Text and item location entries
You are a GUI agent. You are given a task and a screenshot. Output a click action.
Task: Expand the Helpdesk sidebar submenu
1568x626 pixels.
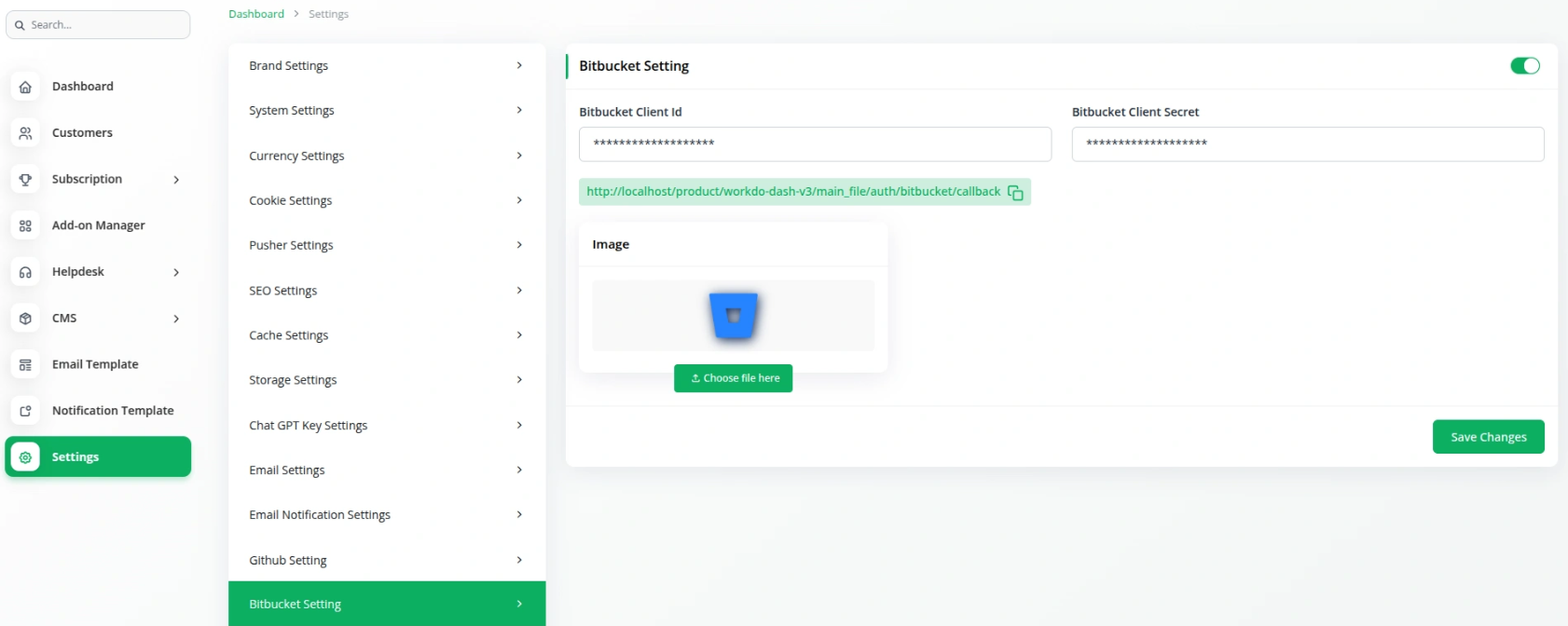176,272
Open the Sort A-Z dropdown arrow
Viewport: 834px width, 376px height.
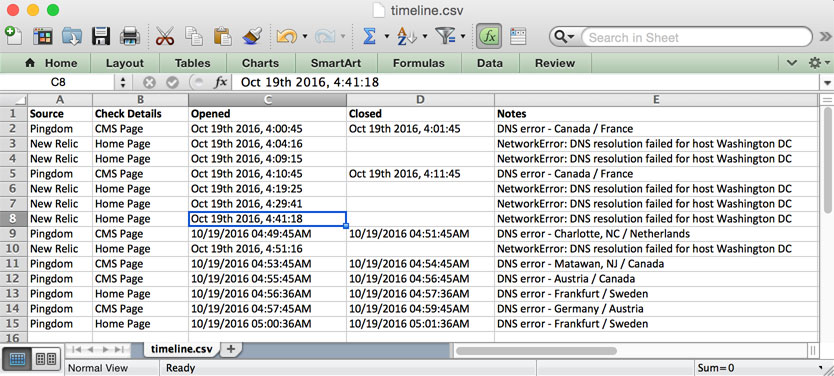point(425,37)
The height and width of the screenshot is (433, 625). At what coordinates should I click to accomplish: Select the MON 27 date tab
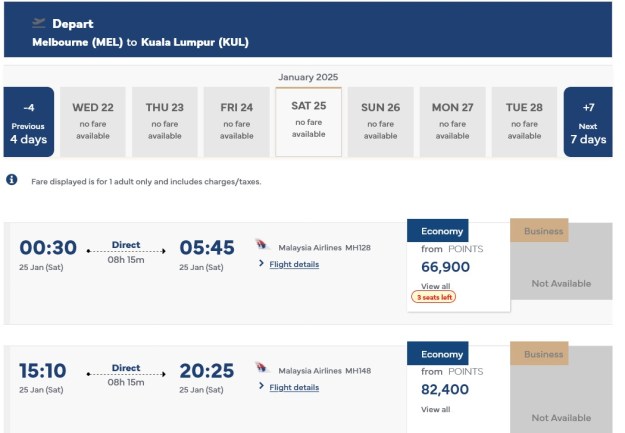pyautogui.click(x=452, y=122)
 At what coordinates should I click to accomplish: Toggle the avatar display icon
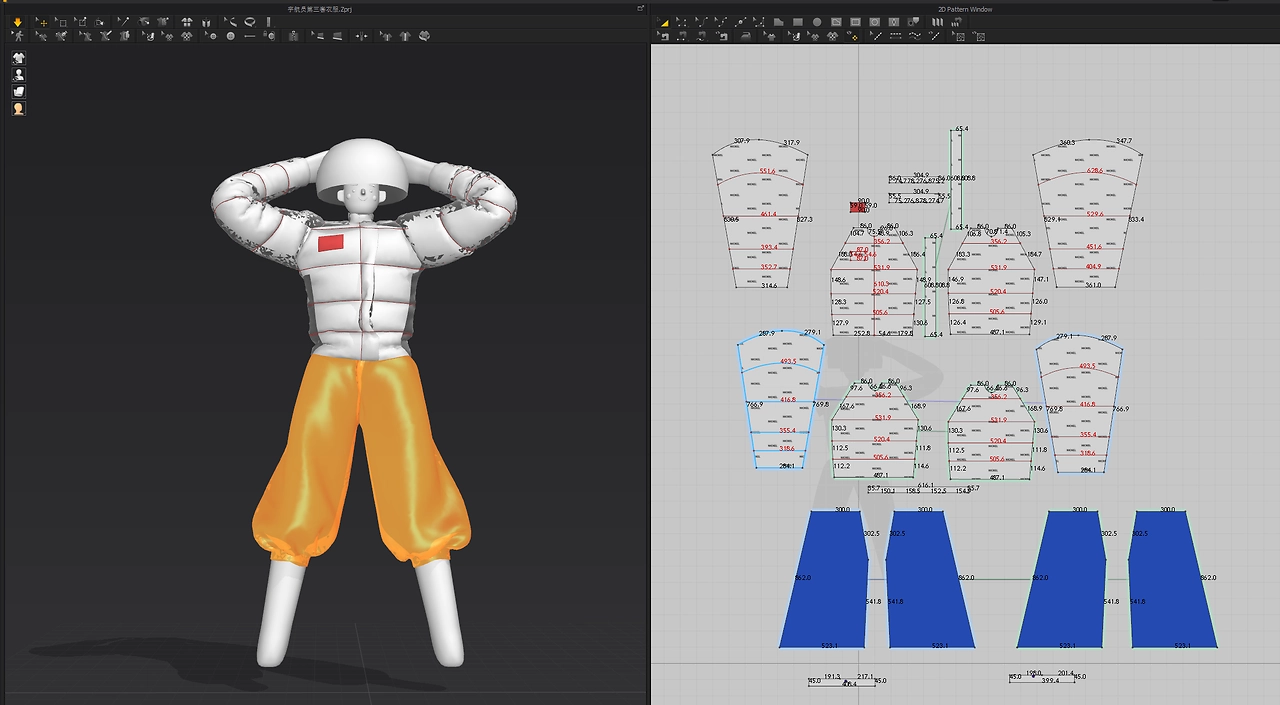coord(18,75)
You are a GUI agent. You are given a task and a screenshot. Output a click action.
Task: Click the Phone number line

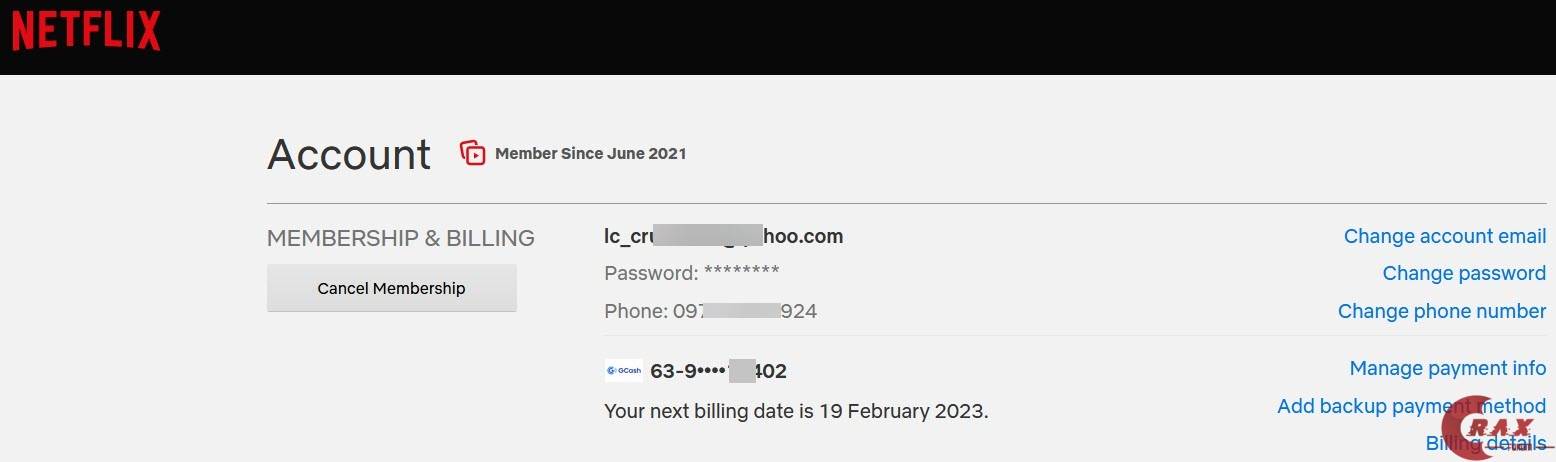click(x=710, y=311)
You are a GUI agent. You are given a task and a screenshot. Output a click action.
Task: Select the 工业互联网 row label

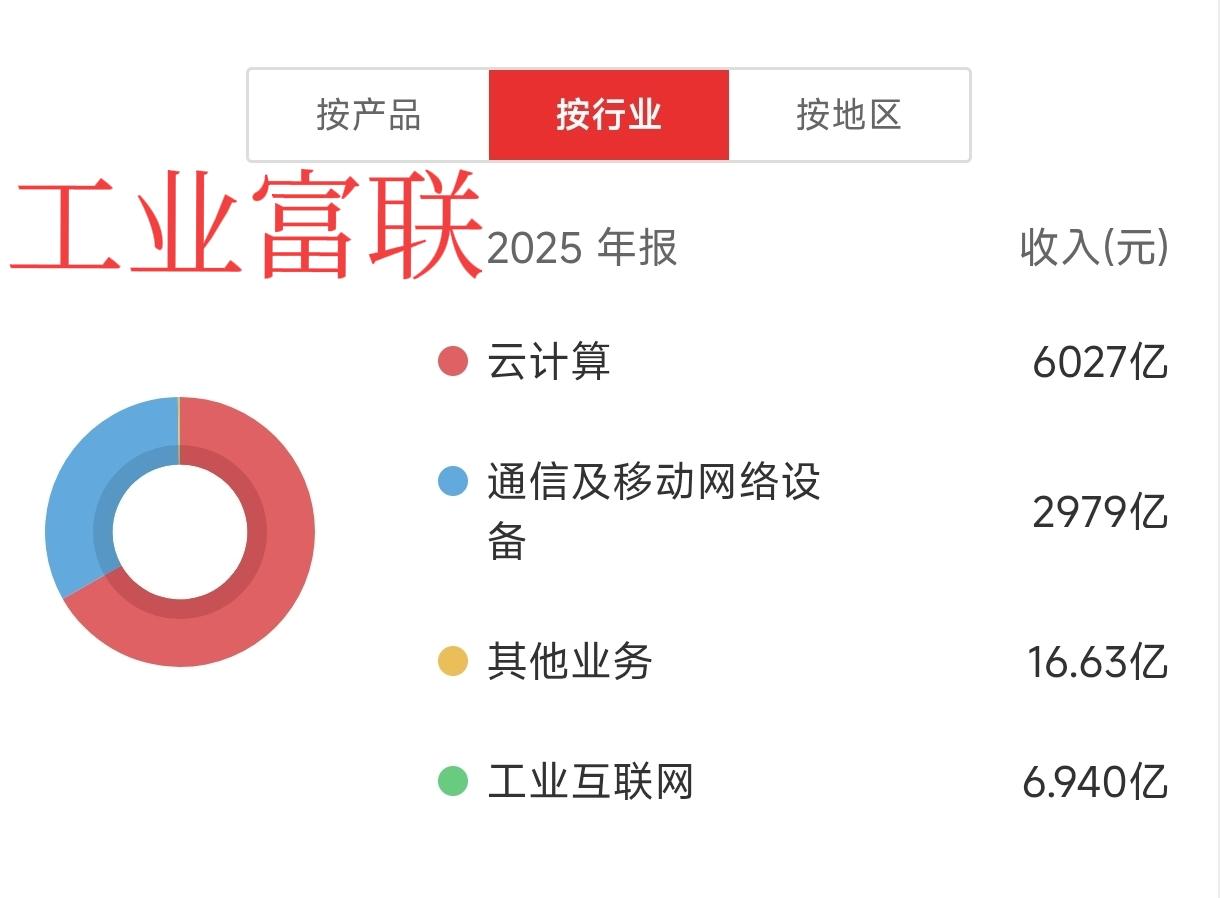coord(591,781)
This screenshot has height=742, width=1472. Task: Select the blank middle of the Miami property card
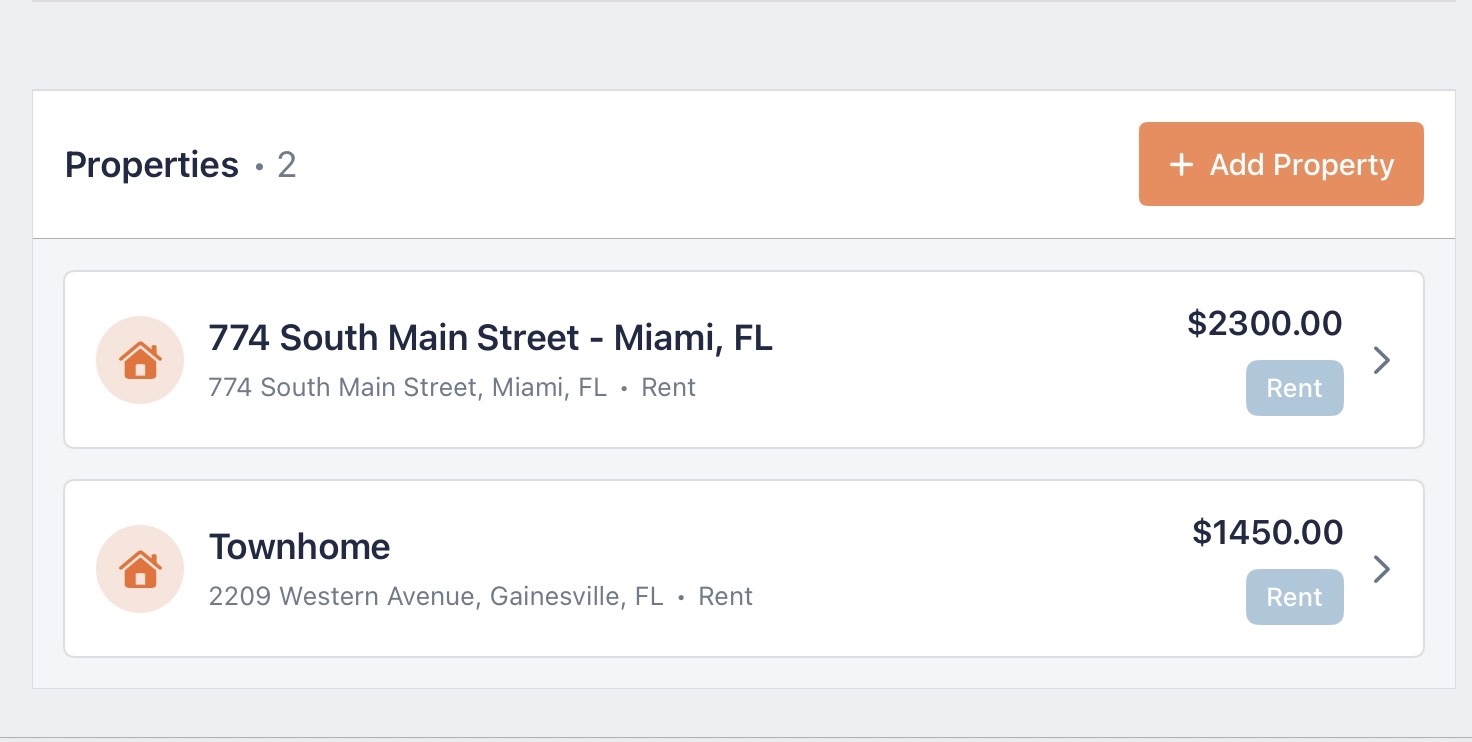coord(950,360)
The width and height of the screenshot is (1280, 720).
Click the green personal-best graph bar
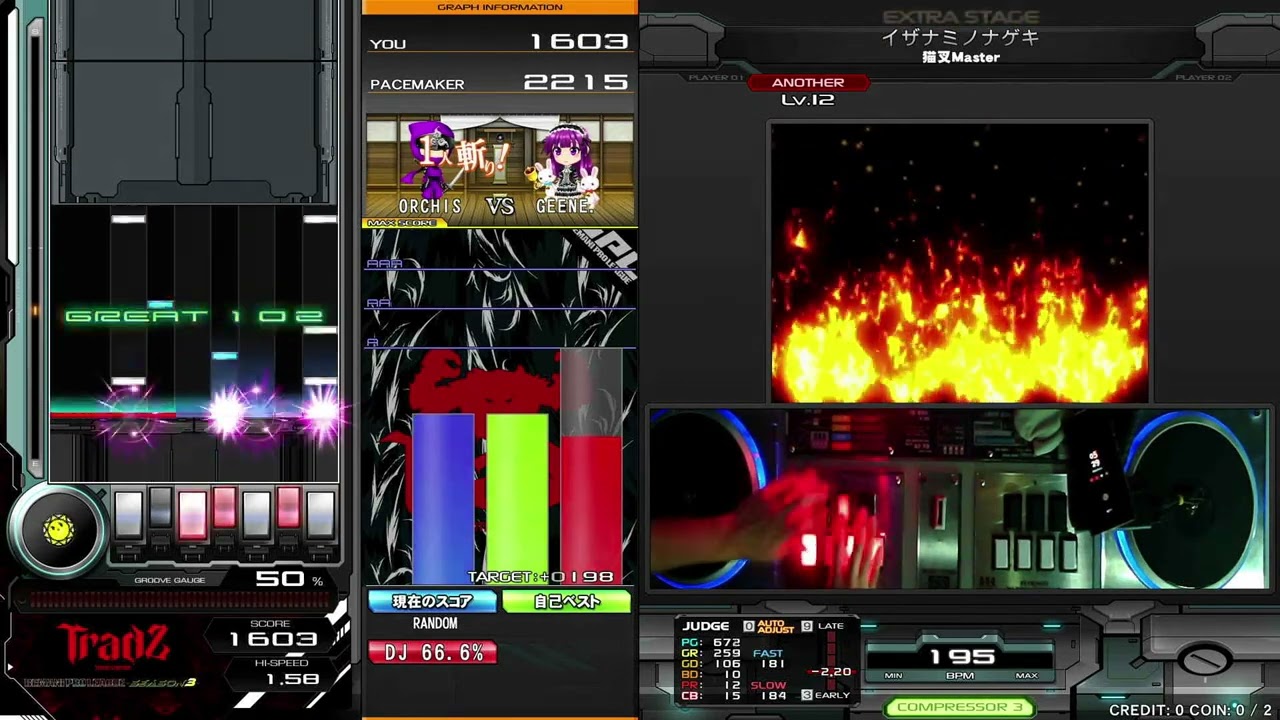coord(517,497)
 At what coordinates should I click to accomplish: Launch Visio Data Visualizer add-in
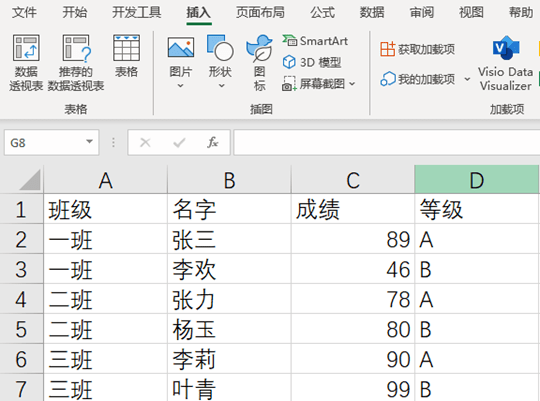pos(505,63)
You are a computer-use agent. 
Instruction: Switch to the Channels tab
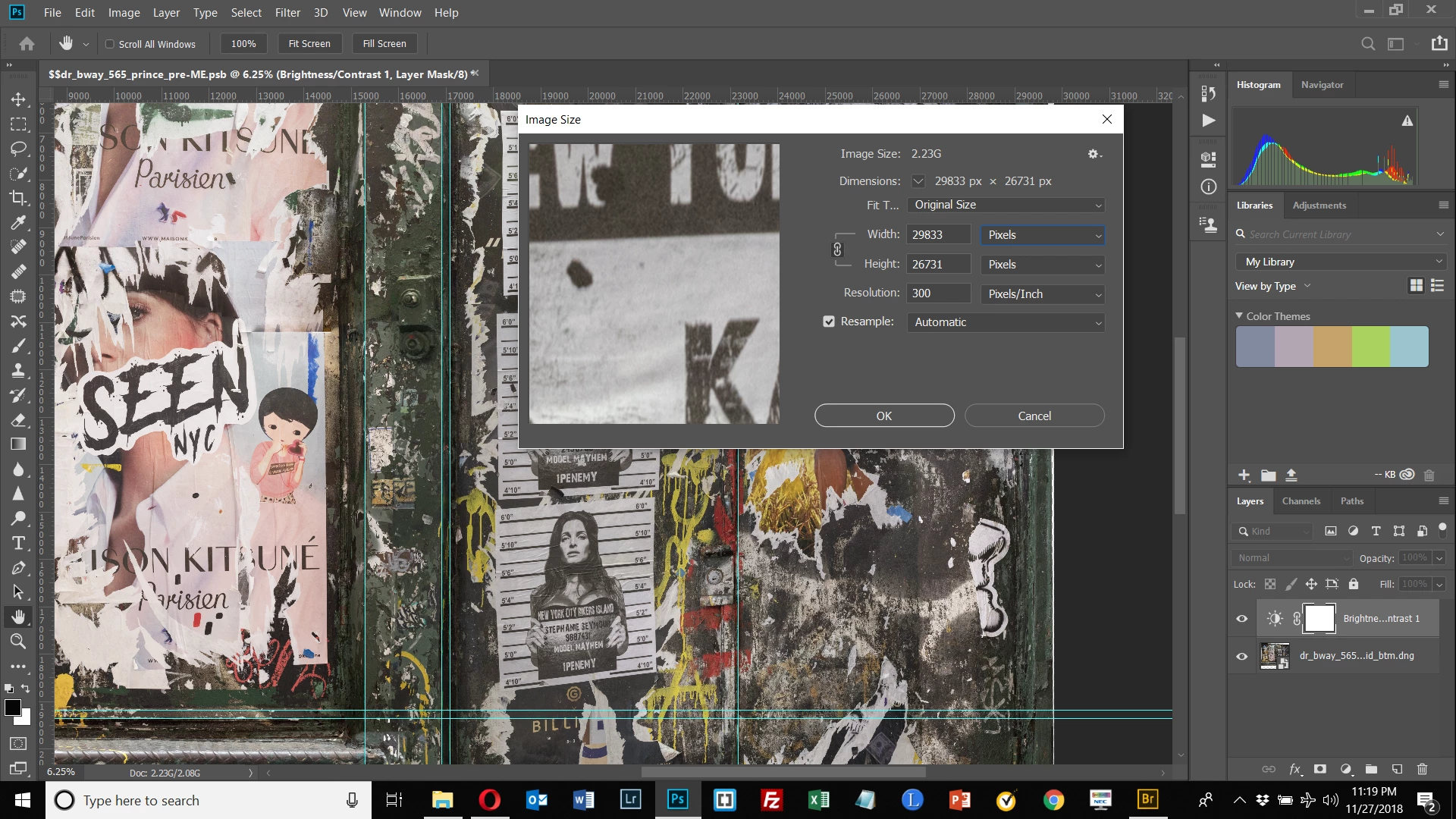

#### WHAT IS ASKED:
Rewrite the part of the material that opens with the line containing "This screenshot has" and closes with the line containing "coord(517,497)", replacing "green" with "blue" and keeping everything else the same. Omit the pictures from your answer.

#### THE OUTPUT:
This screenshot has height=742, width=1472. Task: Select the blank middle of the Miami property card
coord(950,360)
The width and height of the screenshot is (1280, 720).
Click the blue personal-best graph bar
coord(517,497)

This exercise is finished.